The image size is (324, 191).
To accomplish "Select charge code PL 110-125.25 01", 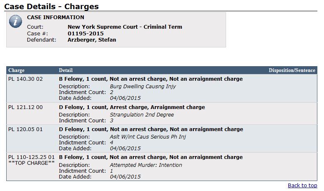I will (32, 157).
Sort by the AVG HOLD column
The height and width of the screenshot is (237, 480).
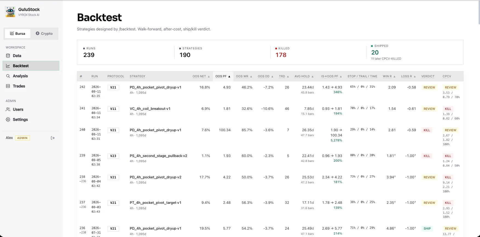pyautogui.click(x=304, y=76)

------------------------------

§ THE PROBLEM
Take the lines from the one containing "The height and" through the last line of the listing and repeat them exactly. Omit the pictures.

§ ANSWER TO THE PROBLEM
The height and width of the screenshot is (237, 480).
pyautogui.click(x=304, y=76)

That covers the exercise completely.